### Task instructions:
Give again, unaltered, the lines of the listing below that run from the line having "Global Warming (85, 2030)" through the line having "ad34travel@gmail.com (343, 2469)".

### Excerpted records:
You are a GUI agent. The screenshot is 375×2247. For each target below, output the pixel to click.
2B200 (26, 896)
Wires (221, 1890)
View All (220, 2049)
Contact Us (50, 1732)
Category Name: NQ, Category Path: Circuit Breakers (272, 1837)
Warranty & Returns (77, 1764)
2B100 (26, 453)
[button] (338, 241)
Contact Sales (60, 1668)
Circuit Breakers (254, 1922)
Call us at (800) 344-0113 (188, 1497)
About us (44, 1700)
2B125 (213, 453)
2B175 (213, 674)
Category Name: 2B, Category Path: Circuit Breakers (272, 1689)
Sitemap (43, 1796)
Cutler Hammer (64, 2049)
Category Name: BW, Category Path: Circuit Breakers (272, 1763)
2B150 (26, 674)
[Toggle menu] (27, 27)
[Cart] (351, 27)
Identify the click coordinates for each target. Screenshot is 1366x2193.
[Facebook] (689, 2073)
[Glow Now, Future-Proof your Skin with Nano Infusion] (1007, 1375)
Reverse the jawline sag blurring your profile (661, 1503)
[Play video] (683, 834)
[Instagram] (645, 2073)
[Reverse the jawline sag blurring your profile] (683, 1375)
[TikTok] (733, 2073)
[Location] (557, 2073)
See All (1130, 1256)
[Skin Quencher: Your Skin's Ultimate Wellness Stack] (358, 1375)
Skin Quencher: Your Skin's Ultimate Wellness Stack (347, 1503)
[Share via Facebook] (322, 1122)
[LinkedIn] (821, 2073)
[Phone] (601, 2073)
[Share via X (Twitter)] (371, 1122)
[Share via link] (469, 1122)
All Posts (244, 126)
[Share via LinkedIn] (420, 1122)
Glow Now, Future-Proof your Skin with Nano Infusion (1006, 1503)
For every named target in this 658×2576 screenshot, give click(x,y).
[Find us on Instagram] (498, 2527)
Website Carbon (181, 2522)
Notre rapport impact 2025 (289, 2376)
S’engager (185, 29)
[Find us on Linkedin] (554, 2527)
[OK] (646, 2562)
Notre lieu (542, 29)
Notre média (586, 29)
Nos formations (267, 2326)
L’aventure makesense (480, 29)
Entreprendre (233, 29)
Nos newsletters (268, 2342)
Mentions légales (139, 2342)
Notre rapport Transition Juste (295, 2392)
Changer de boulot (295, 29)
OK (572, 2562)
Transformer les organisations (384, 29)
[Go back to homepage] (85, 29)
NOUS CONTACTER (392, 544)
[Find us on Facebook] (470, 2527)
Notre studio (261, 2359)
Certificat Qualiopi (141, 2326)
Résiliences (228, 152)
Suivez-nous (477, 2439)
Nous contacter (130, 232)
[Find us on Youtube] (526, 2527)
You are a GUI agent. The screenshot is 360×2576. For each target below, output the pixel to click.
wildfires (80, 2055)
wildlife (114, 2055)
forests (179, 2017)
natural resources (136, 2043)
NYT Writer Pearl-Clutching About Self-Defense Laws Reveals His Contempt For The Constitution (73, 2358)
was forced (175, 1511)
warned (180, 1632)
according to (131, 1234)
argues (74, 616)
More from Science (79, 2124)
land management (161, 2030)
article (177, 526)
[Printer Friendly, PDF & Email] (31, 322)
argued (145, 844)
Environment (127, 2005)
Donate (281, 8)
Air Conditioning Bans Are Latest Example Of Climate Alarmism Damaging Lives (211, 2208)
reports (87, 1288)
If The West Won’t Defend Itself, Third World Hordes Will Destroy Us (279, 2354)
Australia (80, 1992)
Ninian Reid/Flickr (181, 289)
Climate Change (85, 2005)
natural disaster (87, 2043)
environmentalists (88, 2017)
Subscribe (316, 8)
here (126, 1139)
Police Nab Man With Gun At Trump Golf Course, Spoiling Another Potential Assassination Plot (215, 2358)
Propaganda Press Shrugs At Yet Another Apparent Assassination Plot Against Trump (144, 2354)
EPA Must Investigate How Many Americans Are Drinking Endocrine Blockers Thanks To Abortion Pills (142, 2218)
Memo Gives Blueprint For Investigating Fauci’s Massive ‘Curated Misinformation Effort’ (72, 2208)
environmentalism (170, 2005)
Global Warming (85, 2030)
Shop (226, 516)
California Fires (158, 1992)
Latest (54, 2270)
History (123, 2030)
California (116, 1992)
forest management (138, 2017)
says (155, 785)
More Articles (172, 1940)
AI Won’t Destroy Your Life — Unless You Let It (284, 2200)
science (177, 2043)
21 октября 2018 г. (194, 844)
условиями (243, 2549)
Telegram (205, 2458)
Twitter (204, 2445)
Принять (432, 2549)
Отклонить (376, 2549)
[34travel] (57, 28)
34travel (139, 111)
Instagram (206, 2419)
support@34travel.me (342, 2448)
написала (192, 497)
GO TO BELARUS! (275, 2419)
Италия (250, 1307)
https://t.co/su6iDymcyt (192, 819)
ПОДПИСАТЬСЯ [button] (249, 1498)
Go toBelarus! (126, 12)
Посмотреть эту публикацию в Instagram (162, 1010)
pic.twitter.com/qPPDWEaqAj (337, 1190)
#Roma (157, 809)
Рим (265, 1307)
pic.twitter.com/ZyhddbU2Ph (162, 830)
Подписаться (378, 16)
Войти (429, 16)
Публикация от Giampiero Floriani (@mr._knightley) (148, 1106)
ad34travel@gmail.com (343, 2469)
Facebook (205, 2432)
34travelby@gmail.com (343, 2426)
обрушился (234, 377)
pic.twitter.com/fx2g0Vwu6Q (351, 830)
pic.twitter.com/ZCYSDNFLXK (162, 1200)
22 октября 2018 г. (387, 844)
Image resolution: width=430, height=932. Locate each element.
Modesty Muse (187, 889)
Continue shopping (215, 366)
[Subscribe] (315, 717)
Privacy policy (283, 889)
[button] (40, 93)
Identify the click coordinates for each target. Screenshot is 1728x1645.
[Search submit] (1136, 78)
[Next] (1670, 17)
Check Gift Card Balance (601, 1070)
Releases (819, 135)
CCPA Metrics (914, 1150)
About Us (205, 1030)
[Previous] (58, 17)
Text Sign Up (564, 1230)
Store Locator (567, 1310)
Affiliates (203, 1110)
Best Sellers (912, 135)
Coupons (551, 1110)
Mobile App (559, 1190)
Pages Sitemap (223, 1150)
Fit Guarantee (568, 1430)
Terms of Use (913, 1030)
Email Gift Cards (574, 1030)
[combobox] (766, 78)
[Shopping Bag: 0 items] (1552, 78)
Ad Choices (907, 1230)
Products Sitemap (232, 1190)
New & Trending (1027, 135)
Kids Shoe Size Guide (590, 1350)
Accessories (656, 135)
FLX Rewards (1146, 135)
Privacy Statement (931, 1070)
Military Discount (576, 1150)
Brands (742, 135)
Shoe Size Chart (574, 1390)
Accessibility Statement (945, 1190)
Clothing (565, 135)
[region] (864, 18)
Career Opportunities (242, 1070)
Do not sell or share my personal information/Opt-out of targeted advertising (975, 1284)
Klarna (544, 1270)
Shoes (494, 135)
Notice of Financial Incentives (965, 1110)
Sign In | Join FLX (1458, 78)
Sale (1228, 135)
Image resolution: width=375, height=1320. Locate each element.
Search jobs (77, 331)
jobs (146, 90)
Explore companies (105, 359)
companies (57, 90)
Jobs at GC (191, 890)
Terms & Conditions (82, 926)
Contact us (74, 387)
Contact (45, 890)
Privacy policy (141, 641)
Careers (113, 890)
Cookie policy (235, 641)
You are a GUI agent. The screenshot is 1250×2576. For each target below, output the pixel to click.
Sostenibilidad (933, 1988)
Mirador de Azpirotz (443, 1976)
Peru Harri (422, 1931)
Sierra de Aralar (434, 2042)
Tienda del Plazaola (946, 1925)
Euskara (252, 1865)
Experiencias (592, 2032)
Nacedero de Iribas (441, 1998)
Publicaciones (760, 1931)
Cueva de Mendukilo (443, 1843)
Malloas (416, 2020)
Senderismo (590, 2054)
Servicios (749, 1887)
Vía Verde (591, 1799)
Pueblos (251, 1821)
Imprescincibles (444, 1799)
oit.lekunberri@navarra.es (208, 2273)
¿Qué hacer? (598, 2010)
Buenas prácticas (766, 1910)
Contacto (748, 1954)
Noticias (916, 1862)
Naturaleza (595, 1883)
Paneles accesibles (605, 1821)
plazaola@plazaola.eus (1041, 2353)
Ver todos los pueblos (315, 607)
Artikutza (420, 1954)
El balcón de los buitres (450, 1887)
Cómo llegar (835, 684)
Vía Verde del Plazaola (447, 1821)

### Response below:
Global Warming (85, 2030)
Shop (226, 516)
California Fires (158, 1992)
Latest (54, 2270)
History (123, 2030)
California (116, 1992)
forest management (138, 2017)
says (155, 785)
More Articles (172, 1940)
AI Won’t Destroy Your Life — Unless You Let It (284, 2200)
science (177, 2043)
21 октября 2018 г. (194, 844)
условиями (243, 2549)
Telegram (205, 2458)
Twitter (204, 2445)
Принять (432, 2549)
Отклонить (376, 2549)
[34travel] (57, 28)
34travel (139, 111)
Instagram (206, 2419)
support@34travel.me (342, 2448)
написала (192, 497)
GO TO BELARUS! (275, 2419)
Италия (250, 1307)
https://t.co/su6iDymcyt (192, 819)
ПОДПИСАТЬСЯ [button] (249, 1498)
Go toBelarus! (126, 12)
Посмотреть эту публикацию в Instagram (162, 1010)
pic.twitter.com/qPPDWEaqAj (337, 1190)
#Roma (157, 809)
Рим (265, 1307)
pic.twitter.com/ZyhddbU2Ph (162, 830)
Подписаться (378, 16)
Войти (429, 16)
Публикация от Giampiero Floriani (@mr._knightley) (148, 1106)
ad34travel@gmail.com (343, 2469)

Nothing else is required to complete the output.